» Exercise details: Please copy, exactly as they appear below, the lines from the one containing "This screenshot has height=578, width=1638." through the one containing "Given: Click the Reference To Test page title".

» The input:
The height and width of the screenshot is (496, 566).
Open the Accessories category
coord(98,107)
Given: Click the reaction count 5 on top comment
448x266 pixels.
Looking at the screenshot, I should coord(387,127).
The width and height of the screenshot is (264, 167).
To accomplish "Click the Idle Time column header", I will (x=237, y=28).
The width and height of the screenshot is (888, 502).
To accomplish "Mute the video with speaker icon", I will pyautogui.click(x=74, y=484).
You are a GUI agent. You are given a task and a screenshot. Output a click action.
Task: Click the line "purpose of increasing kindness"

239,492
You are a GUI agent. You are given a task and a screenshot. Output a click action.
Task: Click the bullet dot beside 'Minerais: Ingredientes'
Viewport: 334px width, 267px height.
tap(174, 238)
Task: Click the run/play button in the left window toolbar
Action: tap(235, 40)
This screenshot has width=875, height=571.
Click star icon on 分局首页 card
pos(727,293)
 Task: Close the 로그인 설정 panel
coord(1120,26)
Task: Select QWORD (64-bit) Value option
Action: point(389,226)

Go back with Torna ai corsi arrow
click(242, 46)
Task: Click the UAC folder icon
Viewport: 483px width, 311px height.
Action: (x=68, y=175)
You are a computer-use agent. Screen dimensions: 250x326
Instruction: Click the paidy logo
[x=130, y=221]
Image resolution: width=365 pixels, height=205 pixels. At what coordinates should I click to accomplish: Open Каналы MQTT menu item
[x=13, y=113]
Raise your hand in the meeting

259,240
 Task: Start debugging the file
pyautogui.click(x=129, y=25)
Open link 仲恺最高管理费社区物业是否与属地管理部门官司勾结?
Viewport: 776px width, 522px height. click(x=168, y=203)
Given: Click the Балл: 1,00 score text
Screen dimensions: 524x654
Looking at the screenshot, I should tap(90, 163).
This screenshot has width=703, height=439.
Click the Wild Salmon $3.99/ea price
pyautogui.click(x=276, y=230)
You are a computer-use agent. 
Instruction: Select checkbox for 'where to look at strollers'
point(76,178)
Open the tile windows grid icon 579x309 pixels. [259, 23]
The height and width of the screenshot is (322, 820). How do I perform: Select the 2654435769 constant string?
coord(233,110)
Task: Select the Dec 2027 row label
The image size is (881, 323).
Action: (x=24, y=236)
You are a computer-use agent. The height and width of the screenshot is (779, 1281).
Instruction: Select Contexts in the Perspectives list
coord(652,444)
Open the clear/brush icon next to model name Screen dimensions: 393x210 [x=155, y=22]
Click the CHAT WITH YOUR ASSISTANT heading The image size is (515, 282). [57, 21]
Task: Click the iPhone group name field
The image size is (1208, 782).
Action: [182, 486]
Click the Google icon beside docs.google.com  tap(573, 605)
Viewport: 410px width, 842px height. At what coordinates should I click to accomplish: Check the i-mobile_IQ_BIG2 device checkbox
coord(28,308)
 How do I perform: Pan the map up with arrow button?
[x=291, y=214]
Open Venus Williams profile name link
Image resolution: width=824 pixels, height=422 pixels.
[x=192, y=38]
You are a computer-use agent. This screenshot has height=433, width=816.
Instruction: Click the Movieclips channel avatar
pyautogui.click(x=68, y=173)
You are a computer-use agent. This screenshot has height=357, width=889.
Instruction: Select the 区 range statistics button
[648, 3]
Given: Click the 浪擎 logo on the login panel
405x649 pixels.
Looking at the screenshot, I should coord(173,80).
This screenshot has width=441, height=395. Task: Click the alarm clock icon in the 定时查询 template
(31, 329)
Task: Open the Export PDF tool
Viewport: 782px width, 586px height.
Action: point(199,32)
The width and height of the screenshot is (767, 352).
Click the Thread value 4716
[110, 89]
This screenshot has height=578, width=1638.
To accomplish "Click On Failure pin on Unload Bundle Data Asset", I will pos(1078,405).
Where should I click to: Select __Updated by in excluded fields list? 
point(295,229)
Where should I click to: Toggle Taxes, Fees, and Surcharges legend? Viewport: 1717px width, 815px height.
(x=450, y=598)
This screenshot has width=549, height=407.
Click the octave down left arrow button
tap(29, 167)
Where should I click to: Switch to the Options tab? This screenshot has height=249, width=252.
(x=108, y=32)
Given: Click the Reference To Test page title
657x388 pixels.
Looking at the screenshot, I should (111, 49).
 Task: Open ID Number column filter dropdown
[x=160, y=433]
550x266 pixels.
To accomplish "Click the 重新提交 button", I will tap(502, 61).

» Answer box:
This screenshot has height=578, width=1638.
To accomplish "Click On Failure pin on Unload Bundle Data Asset", I will pos(1078,405).
Where should I click to: Select __Updated by in excluded fields list? 
point(295,229)
Where should I click to: Toggle Taxes, Fees, and Surcharges legend? Viewport: 1717px width, 815px height.
(x=450, y=598)
This screenshot has width=549, height=407.
Click the octave down left arrow button
tap(29, 167)
Where should I click to: Switch to the Options tab? This screenshot has height=249, width=252.
(x=108, y=32)
Given: Click the Reference To Test page title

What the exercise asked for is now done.